Breathe in for 4 seconds, hold your breath for 4 seconds, breathe out for 4 seconds & then breathe out for 4 seconds. (As you begin to master this, increase the count to 5, 6 or 10 seconds. If it’s too hard, shorten the count! There’s no judgement here :)!)
- Repeat for 4-5 rounds.
- Return to your normal breath pattern and observe any changes.
** Certain pulmonary conditions may require different breathing techniques. If you have a pulmonary condition, please check with your physician or physical therapist before performing this activity!
3. Using “The myofascial release Therapist’s Secret Weapon”
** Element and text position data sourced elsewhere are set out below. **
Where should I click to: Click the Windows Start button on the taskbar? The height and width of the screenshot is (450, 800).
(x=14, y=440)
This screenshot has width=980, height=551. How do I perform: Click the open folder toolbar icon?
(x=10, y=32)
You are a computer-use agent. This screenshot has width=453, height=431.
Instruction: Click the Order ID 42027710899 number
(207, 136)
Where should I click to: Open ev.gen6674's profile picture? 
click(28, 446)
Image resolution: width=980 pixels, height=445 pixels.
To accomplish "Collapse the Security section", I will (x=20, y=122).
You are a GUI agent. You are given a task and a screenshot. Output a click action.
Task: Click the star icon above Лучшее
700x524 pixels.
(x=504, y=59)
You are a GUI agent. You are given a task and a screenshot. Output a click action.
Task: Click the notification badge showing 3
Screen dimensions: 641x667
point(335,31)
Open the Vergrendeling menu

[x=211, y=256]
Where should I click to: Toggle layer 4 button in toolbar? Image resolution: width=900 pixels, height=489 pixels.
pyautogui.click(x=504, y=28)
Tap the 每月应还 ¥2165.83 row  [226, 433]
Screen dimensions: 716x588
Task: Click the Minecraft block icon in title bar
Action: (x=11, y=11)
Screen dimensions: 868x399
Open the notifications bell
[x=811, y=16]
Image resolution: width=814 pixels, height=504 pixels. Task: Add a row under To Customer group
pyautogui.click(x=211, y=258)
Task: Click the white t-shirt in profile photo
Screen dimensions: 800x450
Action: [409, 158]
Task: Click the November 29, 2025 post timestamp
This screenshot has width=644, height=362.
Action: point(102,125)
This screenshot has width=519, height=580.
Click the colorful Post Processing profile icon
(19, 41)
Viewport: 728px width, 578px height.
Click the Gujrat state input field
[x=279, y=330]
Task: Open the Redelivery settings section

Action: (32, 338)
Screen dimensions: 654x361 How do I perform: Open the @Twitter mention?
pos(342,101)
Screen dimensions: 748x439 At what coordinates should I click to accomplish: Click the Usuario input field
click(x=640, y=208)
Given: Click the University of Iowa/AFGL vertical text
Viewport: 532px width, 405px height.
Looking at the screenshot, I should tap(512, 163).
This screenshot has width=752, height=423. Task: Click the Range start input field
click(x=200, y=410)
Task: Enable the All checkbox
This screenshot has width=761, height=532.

For myofascial release therapists, this yellow ball is our secret weapon. You can buy this ball for yourself on Amazon. It may seem too soft to do anything, but give it some time, it’ll grow on you.
You can use the yellow ball to work on the front of your hips (below and to the side of the belly button), lower back and glutes.
The Yellow Ball Exercise
- Try to find an area that is more tender or sore than other areas. At first, you may not feel much…but just wait.
- Allow your body to start to sink into or “melt” around the ball. Your awareness matters, so be mindful during the exercise.
- Around 90 seconds to 3 minutes, you may notice pulsing or a feeling of “release”. Wait a few more minutes to let the feeling finish.
- Work on the area for 5 minutes. You may find that you are not just feeling better around the yellow ball area, but your entire body.
- Lift the ball up slowly and check-in. How are you feeling? Is the area you’ve worked on softer than before?
4. Addressing The “Rounded Shoulder Posture” Home Exercise
The pectoralis minor muscle lives underneath its better-known cousin, the pectoralis major.
It’s also the reason you see the “rounded shoulder posture” that so many people have.
The Pec Minor Exercise
- You can roll a couple of towels into a cylinder (or buy a foam roller) for this exercise.
- Lie down on the towel, so that your spine is on the towel with your head supported. You should be facing the ceiling and you should be comfortable.
- Lower your arms to the ground towards your hips.
- Keep your arms in contact with the ground. SLOWLY lift them towards your head until you feel a soft or gentle pull in the chest area. They should not go too far past 90 degrees. (CLARIFY)
- Relax here until you feel your body start to relax or release into this position. If it feels good, stay here. If not, move further towards your head until you feel another area of resistance. (CLARIFY)
- Do this for 5 minutes in order to have the full myofascial release effect.
5. Using Yoga To Fix Your Back
This yoga pose is incredibly restorative.
Here’s a video of the “Legs Up The Wall” pose so you can watch it as well!
But if you have back pain, please check with your physical therapist before doing this pose. Though gentle, it involves bending your body, which can harm people with back pain.
Most importantly, be mindful of your body when determining whether to perform this pose.
The “Legs Up The Wall” Home Exercise
- Find a wall with plenty of space and lie down with your feet towards the wall.
- Scoot forwards toward the wall until your hips touch the wall. Allow your feet to point toward the ceiling while resting on the wall. If your legs can’t go straight up against the wall, you can bend them a little or scoot your hips further from the wall.
- From here, you’re done working. Just relax, and pay attention to any cues your body is giving you.
- Finally, rest here for 5-10 minutes, or until you feel relaxed. When you’re done, tune into your body. Do the back of your legs feel softer? How about your back?
OPTIONAL: Practice your grounding and breathing exercises here as well.
Wrapping It Up
In conclusion, remember to use your body to guide you on which home exercises to perform. It is important that you stay in each position for at least 5 minutes for these exercises to be effective. If you can’t spare 5 minutes, reschedule for a different time!
It’s worth it, I promise.
Try to always stay mindful of your body and listen to how it’s feeling.
Although these are really simple exercises, they are powerful! Don’t underestimate how much these can help.
Finally, I hope you enjoyed this, I had a lot of fun writing it!